New Delhi: The Indian Farmers’ Fertiliser Cooperative Ltd (IFFCO), which has business interests in fertilisers, insurance, power and telecom, now plans to form overseas groups of farmers that would cultivate pulses to meet domestic demand.
“We are looking at long term tie-up for the import of pulses,” managing director U.S. Awasthi said. “I want to encourage some countries to take up pulse plantation and we can import it.”
India faces a shortage of lentils. The country consumed 18 million tonnes (mt) of pulses in the year ended 31 March, but grew only 14.66mt. It accounts for 25% of the global production and 30% of its consumption, meeting the shortfall through imports, mainly from Canada and Myanmar.
IFFCO is considering the US, Australia and Africa to form farmer cooperatives for long-term pulses imports.
“We will form cooperatives in the overseas countries, where we will provide support in the form of technology and inputs and then we will buy off their products,” Awasthi said.

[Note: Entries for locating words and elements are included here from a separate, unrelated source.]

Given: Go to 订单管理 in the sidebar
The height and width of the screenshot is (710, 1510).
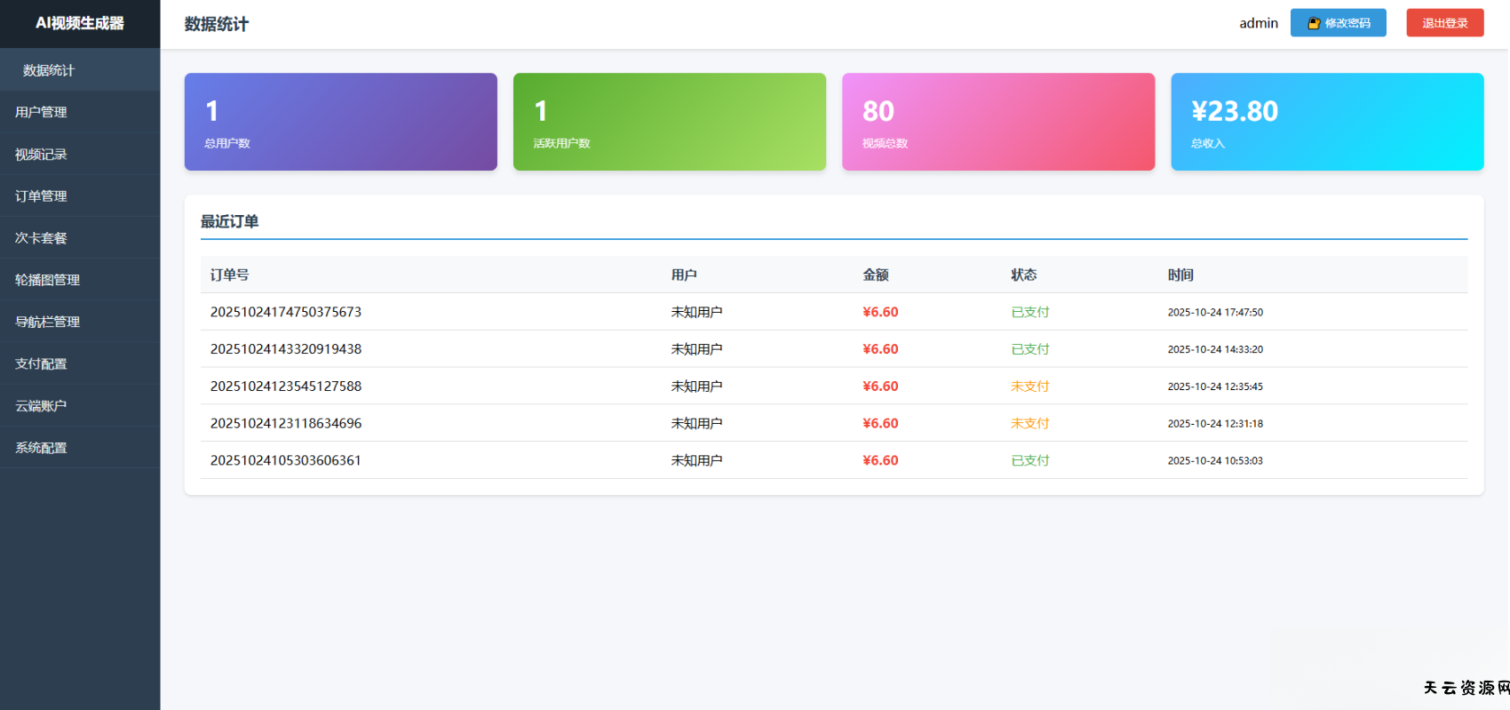Looking at the screenshot, I should click(x=41, y=195).
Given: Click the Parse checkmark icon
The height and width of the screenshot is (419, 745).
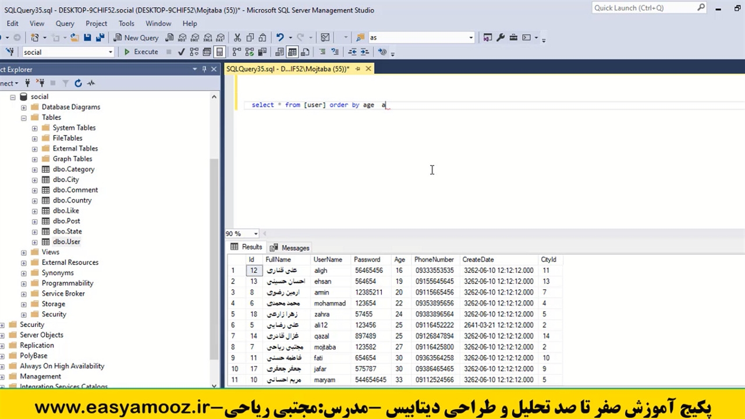Looking at the screenshot, I should [181, 52].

An analyst said that pulses have been the weakest link in India’s farming system and its production has stagnated as farmers moved to cash crops such as cotton and oilseeds.
Yields are also low in India at 622kg per hectare, lower than neighbours Sri Lanka at 965kg and Bangladesh at 807kg.
“This opportunity for IFFCO could be a little long-drawn,” said S. Raghuraman, head of trade research at Agriwatch, an independent research firm. “Though there is a lot of potential there, it will also involve a lead and gestation time.”
Also, overseas opportunities are likely to demand a premium due to the rising prices for lentils, Raghuraman siad.
To tap into the opportunity that a shortfall in a staple food item presents, private sector firms such as the Tata group are also considering entering the pulses market.
“We think some supplemental effort from the private sector is needed” to fill the shortfall, R. Gopalakrishnan, senior board member of Tata Sons Ltd, the group holding company, had told Mint in an earlier interview.
This is not the first time that IFFCO is looking at overseas opportunities to meet domestic demand. It has already established joint ventures in Senegal, Oman and Australia to source raw material and fertilisers for its plants.
IFFCO posted a profit of Rs360.01 crore on a revenue of Rs32,993 crore for the financial year ended March. It has 40,000 member societies with a domestic urea production capacity of 4.2mt and complex fertilizer making capacity of 4.3mt.